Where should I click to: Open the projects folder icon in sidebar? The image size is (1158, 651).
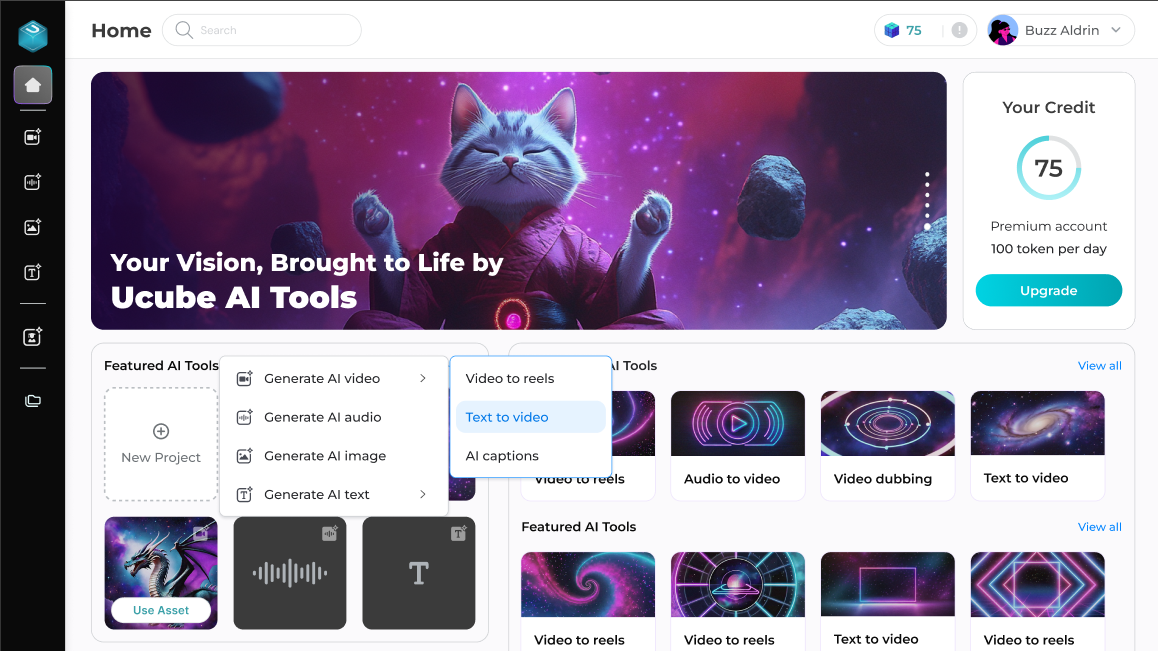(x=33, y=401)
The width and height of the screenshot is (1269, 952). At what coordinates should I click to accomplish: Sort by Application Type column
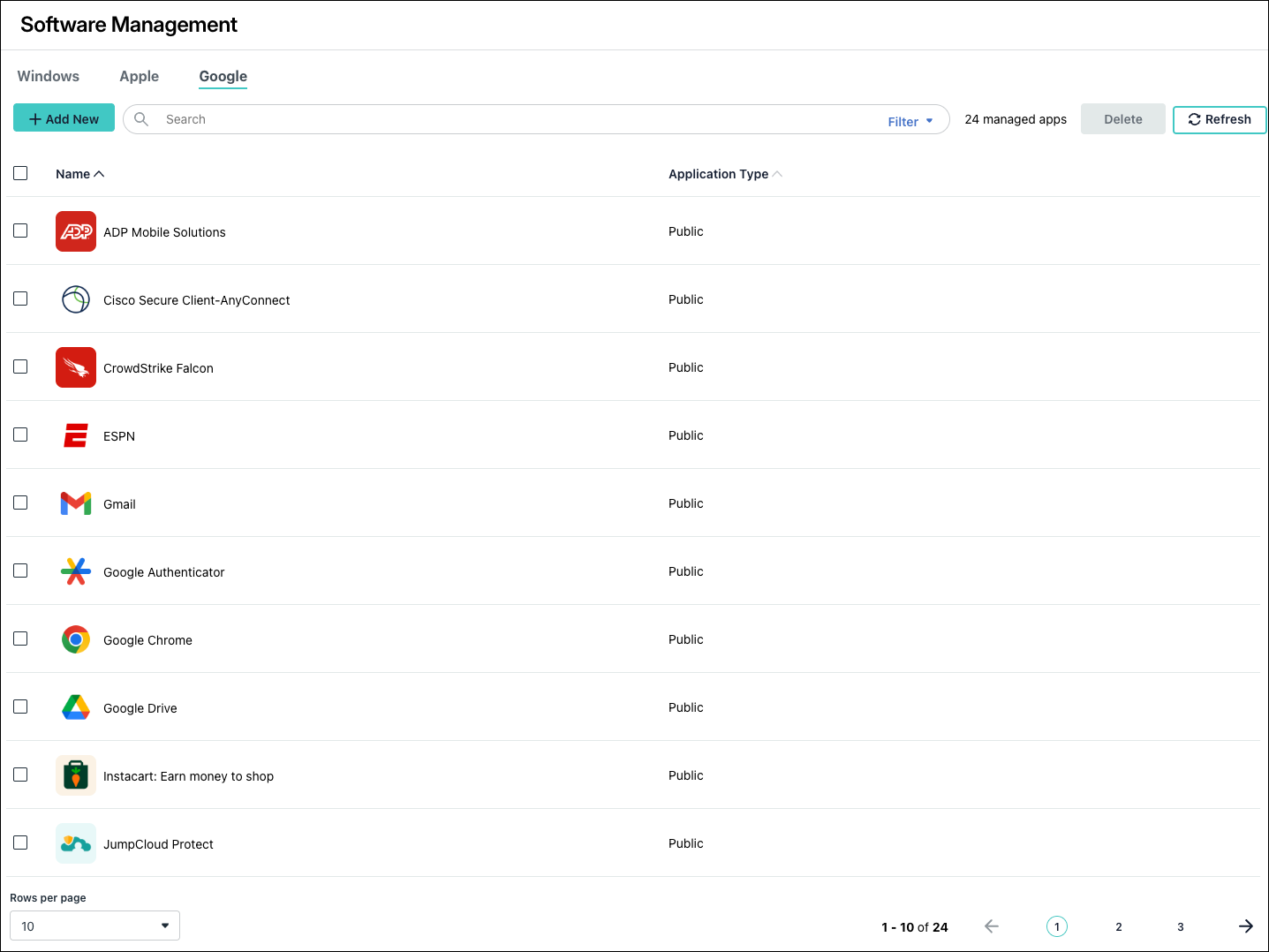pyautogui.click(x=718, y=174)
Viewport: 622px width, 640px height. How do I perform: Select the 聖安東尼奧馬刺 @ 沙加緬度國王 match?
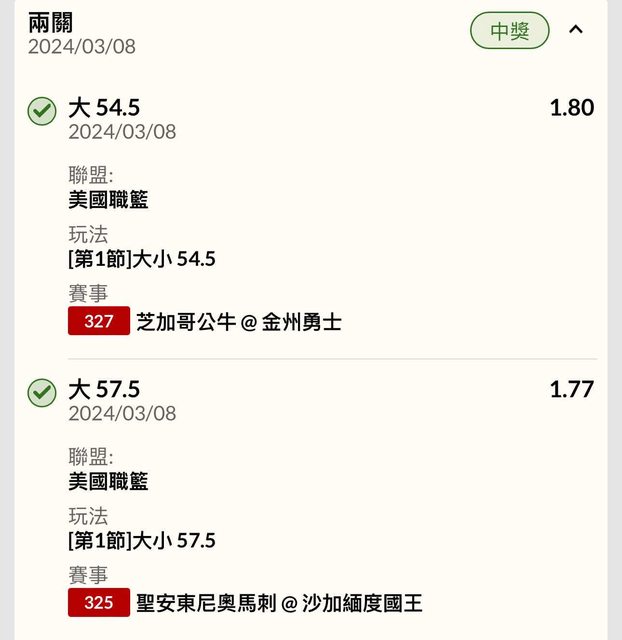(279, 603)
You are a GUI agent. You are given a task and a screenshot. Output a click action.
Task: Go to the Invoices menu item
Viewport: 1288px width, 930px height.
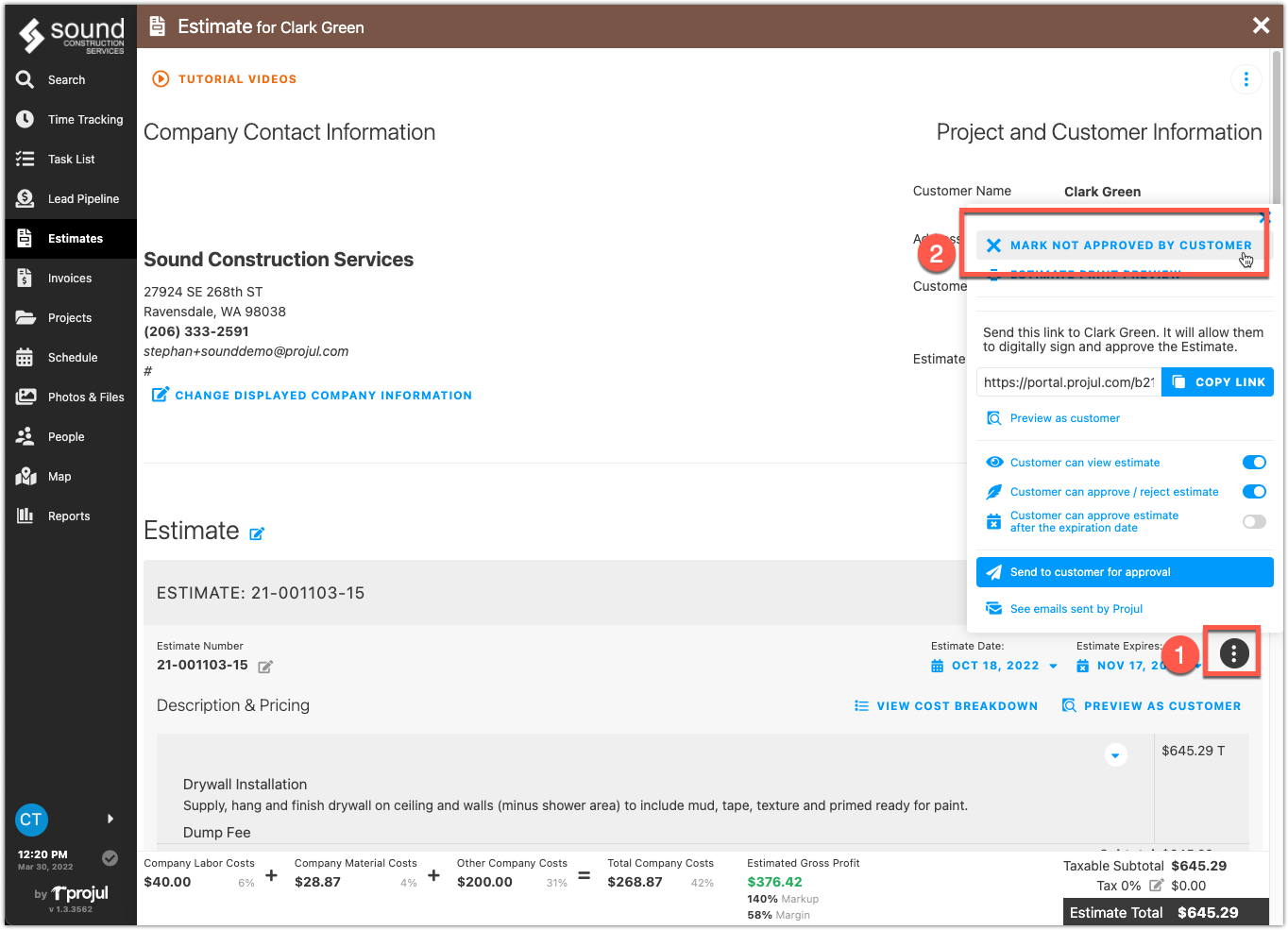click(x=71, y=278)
------------------------------------------------------------
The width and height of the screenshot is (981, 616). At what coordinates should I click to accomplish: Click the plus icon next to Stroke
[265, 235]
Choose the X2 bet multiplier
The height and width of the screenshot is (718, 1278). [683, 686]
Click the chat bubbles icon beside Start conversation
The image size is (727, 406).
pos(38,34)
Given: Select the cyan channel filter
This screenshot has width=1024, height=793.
------------------------------------------------------------
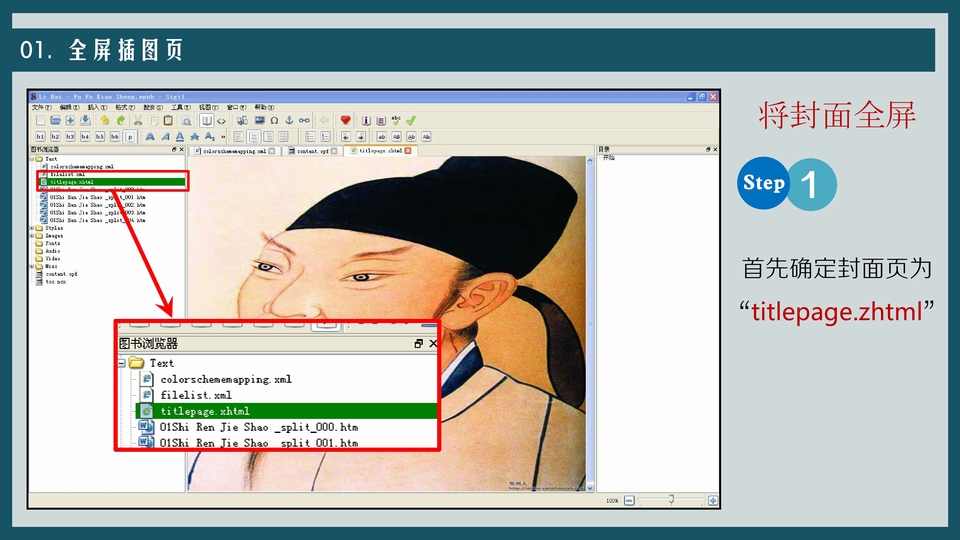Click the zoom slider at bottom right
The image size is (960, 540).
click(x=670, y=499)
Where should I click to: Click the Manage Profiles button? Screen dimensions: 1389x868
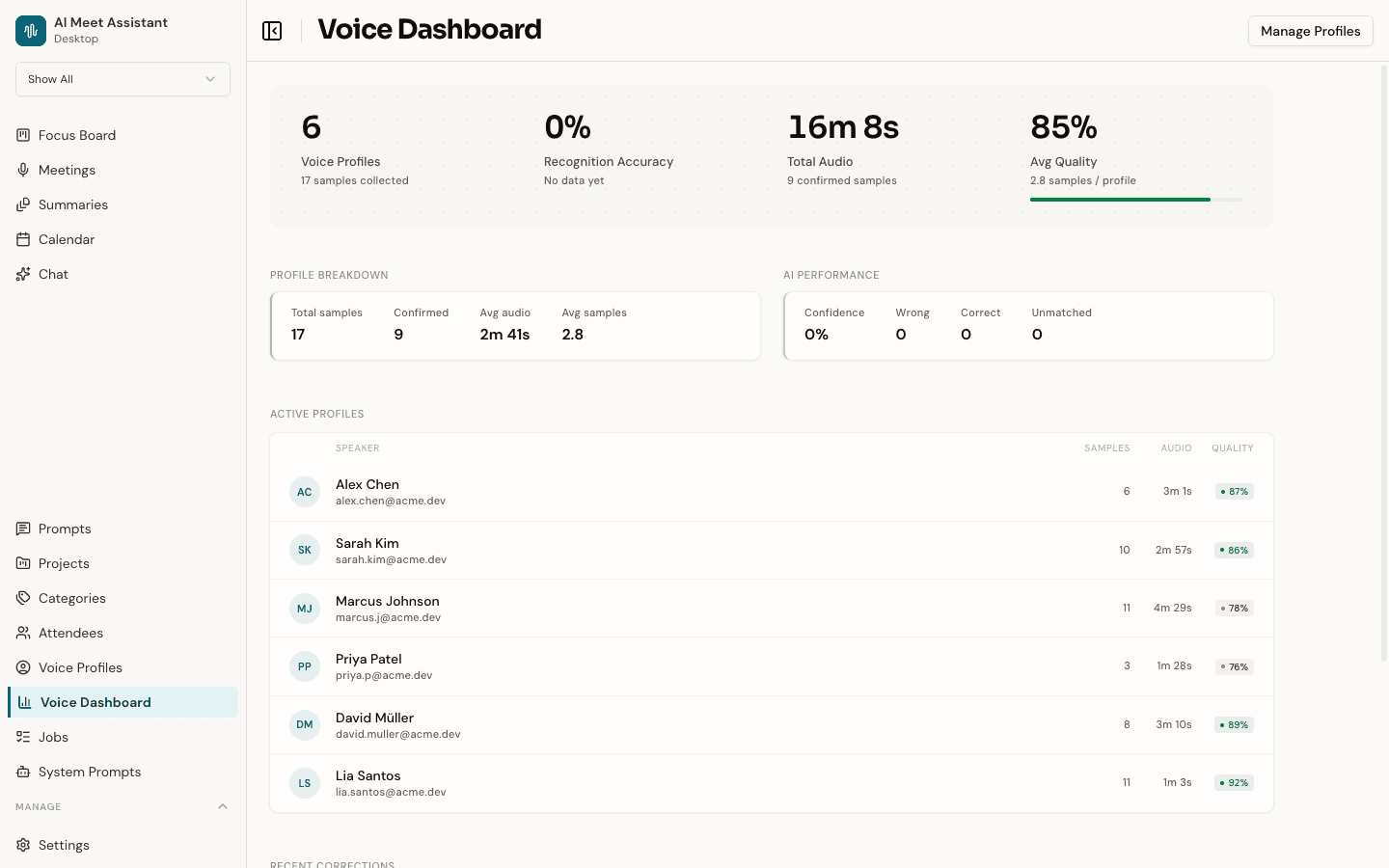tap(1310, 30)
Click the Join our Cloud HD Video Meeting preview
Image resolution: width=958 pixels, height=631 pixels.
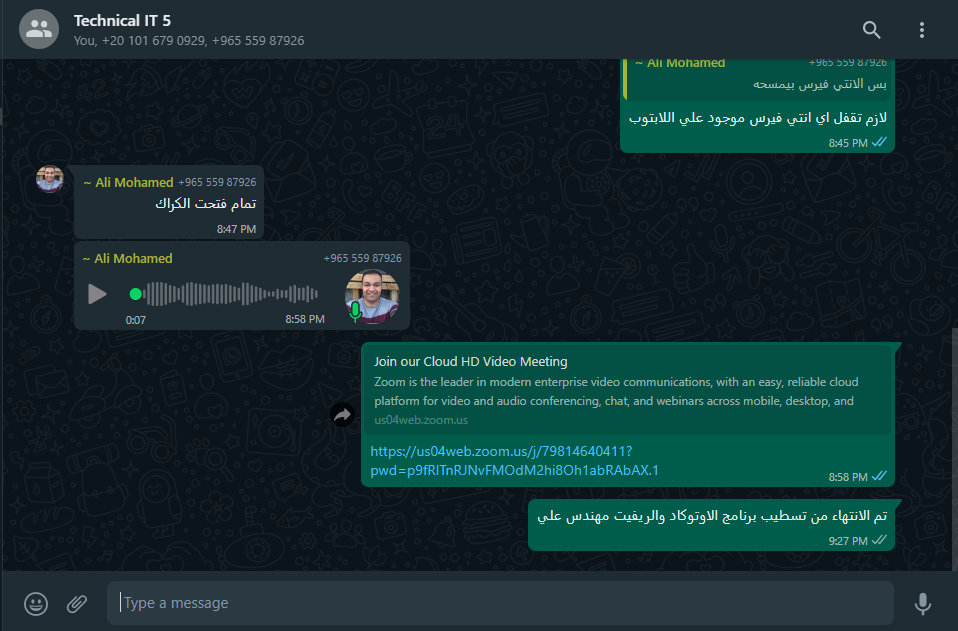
------------------------------------------------------------
— REQUIRED WORK —
Write out only the lines that run from the line containing "The image size is (727, 406)." through the line containing "This screenshot has width=1024, height=793.", both included, exactly as they appear above.

— OUTPUT —
The image size is (727, 406).
pos(38,34)
Given: Select the cyan channel filter
This screenshot has width=1024, height=793.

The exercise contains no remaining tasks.